[Stored data entries]
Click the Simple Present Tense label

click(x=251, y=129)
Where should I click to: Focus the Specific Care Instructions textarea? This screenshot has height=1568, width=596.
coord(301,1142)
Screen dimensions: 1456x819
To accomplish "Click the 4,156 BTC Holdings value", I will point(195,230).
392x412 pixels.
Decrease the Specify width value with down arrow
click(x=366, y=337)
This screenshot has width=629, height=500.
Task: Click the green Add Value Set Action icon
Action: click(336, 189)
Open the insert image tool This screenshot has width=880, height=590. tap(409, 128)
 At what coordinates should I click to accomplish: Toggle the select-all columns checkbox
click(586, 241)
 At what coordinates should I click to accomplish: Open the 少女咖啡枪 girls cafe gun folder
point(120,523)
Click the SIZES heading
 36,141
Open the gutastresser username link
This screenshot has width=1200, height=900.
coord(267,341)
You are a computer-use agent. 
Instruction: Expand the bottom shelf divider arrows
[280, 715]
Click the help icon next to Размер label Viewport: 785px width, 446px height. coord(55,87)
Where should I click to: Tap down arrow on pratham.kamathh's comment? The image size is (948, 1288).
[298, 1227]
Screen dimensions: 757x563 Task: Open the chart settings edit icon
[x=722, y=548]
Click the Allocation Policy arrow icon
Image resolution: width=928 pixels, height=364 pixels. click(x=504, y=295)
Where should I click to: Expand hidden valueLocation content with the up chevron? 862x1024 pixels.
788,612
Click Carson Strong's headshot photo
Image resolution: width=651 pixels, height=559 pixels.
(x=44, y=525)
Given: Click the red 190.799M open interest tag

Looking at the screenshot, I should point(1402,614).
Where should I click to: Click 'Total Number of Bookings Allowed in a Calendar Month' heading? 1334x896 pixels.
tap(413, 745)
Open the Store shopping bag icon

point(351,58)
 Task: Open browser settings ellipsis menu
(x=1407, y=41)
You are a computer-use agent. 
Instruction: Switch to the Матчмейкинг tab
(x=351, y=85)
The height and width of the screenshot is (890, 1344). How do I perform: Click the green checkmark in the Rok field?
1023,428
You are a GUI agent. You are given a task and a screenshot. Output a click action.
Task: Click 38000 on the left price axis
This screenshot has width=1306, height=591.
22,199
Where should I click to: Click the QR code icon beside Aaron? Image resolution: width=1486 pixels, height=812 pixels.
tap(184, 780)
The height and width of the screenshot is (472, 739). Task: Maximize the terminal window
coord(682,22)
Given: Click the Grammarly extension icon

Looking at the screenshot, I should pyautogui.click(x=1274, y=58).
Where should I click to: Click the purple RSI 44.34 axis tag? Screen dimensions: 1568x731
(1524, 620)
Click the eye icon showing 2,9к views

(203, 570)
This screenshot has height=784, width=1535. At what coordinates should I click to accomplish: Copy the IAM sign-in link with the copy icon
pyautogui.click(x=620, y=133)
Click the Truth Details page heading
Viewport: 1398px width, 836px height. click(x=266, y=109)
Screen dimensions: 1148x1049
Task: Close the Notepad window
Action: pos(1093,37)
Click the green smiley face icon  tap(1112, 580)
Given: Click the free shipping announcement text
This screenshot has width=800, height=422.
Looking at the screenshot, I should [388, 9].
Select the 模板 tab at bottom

• _Work request_:
Repeat the data word for word, leaving out no line.

• _Solution below_:
Click the Simple Present Tense label

click(x=251, y=129)
Where should I click to: Focus the Specific Care Instructions textarea? This screenshot has height=1568, width=596.
coord(301,1142)
Screen dimensions: 1456x819
To accomplish "Click the 4,156 BTC Holdings value", I will point(195,230).
392x412 pixels.
Decrease the Specify width value with down arrow
click(x=366, y=337)
This screenshot has width=629, height=500.
Task: Click the green Add Value Set Action icon
Action: click(336, 189)
Open the insert image tool This screenshot has width=880, height=590. tap(409, 128)
 At what coordinates should I click to accomplish: Toggle the select-all columns checkbox
click(586, 241)
 At what coordinates should I click to accomplish: Open the 少女咖啡枪 girls cafe gun folder
point(120,523)
Click the SIZES heading
 36,141
Open the gutastresser username link
This screenshot has width=1200, height=900.
coord(267,341)
You are a computer-use agent. 
Instruction: Expand the bottom shelf divider arrows
[280, 715]
Click the help icon next to Размер label Viewport: 785px width, 446px height. coord(55,87)
Where should I click to: Tap down arrow on pratham.kamathh's comment? The image size is (948, 1288).
[298, 1227]
Screen dimensions: 757x563 Task: Open the chart settings edit icon
[x=722, y=548]
Click the Allocation Policy arrow icon
Image resolution: width=928 pixels, height=364 pixels. click(x=504, y=295)
Where should I click to: Expand hidden valueLocation content with the up chevron? 862x1024 pixels.
788,612
Click Carson Strong's headshot photo
Image resolution: width=651 pixels, height=559 pixels.
(x=44, y=525)
Given: Click the red 190.799M open interest tag

Looking at the screenshot, I should point(1402,614).
Where should I click to: Click 'Total Number of Bookings Allowed in a Calendar Month' heading? 1334x896 pixels.
tap(413, 745)
Open the Store shopping bag icon

point(351,58)
 Task: Open browser settings ellipsis menu
(x=1407, y=41)
You are a computer-use agent. 
Instruction: Switch to the Матчмейкинг tab
(x=351, y=85)
The height and width of the screenshot is (890, 1344). How do I perform: Click the green checkmark in the Rok field?
1023,428
You are a GUI agent. You are given a task and a screenshot. Output a click action.
Task: Click 38000 on the left price axis
This screenshot has width=1306, height=591.
22,199
Where should I click to: Click the QR code icon beside Aaron? Image resolution: width=1486 pixels, height=812 pixels.
tap(184, 780)
The height and width of the screenshot is (472, 739). Task: Maximize the terminal window
coord(682,22)
Given: Click the Grammarly extension icon

Looking at the screenshot, I should pyautogui.click(x=1274, y=58).
Where should I click to: Click the purple RSI 44.34 axis tag? Screen dimensions: 1568x731
(1524, 620)
Click the eye icon showing 2,9к views

(203, 570)
This screenshot has height=784, width=1535. At what coordinates should I click to accomplish: Copy the IAM sign-in link with the copy icon
pyautogui.click(x=620, y=133)
Click the Truth Details page heading
Viewport: 1398px width, 836px height. click(x=266, y=109)
Screen dimensions: 1148x1049
Task: Close the Notepad window
Action: pos(1093,37)
Click the green smiley face icon  tap(1112, 580)
Given: Click the free shipping announcement text
This screenshot has width=800, height=422.
Looking at the screenshot, I should [388, 9].
Select the 模板 tab at bottom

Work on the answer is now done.